CoreLogic analyst Nick Goodall yesterday predicted the average Auckland house price would top the $1m mark when the next QV house price index figures are released on September 6.
"It was $975,000 in June and $992,000 in July, so I think it's safe to assume it will be more than $1 million in August," he said.
Labour housing spokesman Phil Twyford said the fact that developers were walking away from the SHAs showed that they had been "a spectacular flop".
"Why would they stay with the SHAs when they can make more profit by getting out of that and not having to build affordable homes?" he said.
But Smith said the SHAs were always seen as a temporary measure to kick-start new housing projects while the unitary plan was being debated, and the law provided for them to be disestablished on September 16.
"Then the council has the consideration, if that area was a SHA and was zoned residential, does the landowner have the capacity to withdraw their qualifying development application under the SHA and lodge a new application after September 16 based on the unitary plan," he said.
"There are other people that are choosing to do that because the zoning that has been determined by the independent hearings panel is more advantageous for them than the zoning under the SHA status."
Smith said 129 of the city's 154 SHAs had either completed some houses (26), started earthworks (15) or applied for resource consents or plan changes (88) by the end of June, up from 75 in the council's last published update to March 31.

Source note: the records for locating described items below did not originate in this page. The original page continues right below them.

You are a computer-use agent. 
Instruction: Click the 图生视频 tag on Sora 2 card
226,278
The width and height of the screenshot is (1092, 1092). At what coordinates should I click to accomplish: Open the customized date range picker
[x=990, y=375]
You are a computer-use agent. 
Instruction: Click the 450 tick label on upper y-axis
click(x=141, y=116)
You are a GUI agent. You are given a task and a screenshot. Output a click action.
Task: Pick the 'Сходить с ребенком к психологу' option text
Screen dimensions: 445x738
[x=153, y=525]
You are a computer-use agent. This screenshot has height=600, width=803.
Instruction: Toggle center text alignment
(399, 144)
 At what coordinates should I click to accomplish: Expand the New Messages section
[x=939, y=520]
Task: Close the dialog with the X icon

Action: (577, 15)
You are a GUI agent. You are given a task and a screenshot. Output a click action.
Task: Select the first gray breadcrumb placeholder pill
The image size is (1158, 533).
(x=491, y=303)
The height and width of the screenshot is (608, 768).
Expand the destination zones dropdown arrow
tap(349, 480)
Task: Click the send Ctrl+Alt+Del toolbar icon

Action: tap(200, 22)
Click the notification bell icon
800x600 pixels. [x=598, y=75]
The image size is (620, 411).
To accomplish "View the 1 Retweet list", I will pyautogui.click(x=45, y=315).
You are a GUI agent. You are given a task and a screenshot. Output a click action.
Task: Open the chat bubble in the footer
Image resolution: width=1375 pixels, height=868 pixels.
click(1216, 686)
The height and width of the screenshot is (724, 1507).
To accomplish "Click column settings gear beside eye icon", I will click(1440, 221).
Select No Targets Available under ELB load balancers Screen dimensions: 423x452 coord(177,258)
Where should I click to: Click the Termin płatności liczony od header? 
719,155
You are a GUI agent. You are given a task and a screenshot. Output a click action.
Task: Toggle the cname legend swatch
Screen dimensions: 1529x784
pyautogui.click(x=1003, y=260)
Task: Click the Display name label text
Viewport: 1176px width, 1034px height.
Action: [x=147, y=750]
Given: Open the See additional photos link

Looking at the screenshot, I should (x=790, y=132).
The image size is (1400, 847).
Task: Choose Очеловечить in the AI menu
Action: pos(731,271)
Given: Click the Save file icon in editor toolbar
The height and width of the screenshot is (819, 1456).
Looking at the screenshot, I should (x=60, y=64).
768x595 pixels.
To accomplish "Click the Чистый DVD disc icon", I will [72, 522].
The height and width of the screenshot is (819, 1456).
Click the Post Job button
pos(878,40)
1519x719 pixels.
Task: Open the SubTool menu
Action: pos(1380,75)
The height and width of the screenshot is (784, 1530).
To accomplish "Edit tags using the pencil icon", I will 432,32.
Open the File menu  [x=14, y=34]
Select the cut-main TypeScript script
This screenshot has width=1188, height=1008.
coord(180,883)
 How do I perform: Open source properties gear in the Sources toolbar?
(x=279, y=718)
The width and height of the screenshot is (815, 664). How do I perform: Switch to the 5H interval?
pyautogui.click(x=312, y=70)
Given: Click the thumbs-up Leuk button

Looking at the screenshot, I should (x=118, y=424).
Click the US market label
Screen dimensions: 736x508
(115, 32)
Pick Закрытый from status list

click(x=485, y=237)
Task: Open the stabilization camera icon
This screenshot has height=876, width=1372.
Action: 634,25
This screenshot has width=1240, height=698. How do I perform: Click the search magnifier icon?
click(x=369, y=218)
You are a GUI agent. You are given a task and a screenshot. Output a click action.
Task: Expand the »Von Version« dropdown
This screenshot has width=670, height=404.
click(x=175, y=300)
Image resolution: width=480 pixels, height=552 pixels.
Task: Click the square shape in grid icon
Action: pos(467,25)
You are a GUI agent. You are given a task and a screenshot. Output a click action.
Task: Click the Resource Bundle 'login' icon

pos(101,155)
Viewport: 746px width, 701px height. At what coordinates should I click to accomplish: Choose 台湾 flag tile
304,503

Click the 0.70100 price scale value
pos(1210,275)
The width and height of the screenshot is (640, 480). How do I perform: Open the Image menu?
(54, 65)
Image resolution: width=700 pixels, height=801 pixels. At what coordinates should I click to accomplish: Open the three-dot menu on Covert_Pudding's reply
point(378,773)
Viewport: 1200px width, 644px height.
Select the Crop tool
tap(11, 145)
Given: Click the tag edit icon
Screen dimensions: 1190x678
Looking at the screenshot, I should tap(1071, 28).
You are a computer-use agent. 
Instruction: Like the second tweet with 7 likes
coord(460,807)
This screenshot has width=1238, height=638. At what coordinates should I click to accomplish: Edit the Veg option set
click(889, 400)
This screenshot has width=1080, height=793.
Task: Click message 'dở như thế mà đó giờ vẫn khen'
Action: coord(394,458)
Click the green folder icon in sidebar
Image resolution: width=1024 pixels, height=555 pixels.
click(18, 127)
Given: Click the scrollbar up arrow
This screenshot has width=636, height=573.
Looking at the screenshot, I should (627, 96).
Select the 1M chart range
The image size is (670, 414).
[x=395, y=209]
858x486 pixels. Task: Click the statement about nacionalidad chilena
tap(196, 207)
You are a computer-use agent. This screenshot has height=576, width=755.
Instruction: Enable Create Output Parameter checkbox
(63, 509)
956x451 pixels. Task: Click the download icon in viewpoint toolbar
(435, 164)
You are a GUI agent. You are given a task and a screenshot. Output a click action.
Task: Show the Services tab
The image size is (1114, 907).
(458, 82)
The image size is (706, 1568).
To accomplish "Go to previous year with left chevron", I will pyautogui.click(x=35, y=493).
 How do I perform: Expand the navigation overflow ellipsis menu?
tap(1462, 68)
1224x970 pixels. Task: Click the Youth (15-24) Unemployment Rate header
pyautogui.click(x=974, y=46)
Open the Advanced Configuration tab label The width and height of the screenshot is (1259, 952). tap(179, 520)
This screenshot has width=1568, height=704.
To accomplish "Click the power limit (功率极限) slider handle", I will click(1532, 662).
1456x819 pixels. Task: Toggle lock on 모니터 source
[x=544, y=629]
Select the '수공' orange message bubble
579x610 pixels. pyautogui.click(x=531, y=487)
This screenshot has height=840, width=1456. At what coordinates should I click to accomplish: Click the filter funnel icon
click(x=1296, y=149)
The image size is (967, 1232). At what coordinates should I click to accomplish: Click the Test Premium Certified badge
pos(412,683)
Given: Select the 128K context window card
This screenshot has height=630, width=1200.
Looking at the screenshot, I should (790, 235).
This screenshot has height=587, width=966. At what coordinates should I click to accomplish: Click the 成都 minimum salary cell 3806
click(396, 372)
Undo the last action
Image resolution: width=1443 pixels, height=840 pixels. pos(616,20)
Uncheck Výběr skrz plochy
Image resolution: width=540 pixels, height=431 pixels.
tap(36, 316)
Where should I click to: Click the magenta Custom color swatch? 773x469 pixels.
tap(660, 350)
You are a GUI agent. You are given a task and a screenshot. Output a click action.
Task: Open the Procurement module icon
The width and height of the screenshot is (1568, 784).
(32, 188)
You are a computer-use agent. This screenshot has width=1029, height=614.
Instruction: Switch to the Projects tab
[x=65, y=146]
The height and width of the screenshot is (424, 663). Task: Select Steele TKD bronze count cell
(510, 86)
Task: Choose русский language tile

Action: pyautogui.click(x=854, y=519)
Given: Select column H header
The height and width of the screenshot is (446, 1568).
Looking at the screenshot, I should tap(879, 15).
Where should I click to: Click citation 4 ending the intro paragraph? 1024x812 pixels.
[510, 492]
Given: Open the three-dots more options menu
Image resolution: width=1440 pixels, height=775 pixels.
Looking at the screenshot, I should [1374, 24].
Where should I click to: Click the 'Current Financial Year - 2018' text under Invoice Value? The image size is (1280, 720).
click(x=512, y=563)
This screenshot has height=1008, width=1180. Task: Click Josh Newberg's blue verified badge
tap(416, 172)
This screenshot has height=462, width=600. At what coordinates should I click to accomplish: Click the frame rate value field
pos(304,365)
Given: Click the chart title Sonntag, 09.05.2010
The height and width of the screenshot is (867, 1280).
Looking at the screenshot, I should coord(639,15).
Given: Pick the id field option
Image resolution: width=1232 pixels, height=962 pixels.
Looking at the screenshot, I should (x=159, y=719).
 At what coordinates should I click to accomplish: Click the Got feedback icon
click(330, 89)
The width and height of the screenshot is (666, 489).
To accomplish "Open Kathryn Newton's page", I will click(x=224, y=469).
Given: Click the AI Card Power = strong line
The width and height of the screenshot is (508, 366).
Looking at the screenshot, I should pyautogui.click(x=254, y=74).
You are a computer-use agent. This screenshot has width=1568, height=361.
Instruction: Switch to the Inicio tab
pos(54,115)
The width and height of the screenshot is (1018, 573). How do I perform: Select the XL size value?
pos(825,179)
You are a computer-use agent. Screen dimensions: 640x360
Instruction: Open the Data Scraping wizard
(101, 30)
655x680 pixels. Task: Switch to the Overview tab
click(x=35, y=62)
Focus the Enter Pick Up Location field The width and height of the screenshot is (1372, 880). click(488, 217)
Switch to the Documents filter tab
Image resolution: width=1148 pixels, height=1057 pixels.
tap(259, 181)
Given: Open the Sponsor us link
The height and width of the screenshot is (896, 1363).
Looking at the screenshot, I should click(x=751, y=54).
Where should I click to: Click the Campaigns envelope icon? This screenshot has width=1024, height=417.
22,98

That left only 25 SHAs, down from 79 in March, which had not yet applied for consents, and 16 of those had only been approved as SHAs this year.
Some developers said they had abandoned some SHA proposals only because they had not been able to get the necessary finance and other resources together in time.
John Dare, a consultant for developers in four SHAs, said his clients had decided not to seek consents for a proposed 66-unit project on the site of the Brownzy Sports Bar in Browns Bay because they were fully extended developing an initial 62 townhouses and apartments on the Poenamo Hotel site in Northcote.
He said 10 per cent of the Poenamo units would be within the affordable limit, and "a large portion" of a 125-unit project next to the Southgate shops in Takanini would be affordable.
Former Conservative Party leader Colin Craig, who is developing the 40 or 50-unit Ozone Apartments in Stanmore Bay, said he hoped a majority of units there would be affordable.
Stevenson Group chief executive Mark Franklin, whose company proposes 800 homes at Drury, and Daniel Nakhle, who is developing SHAs at Papakura and Clarks Beach, both said they would meet the 10 per cent affordable housing requirement.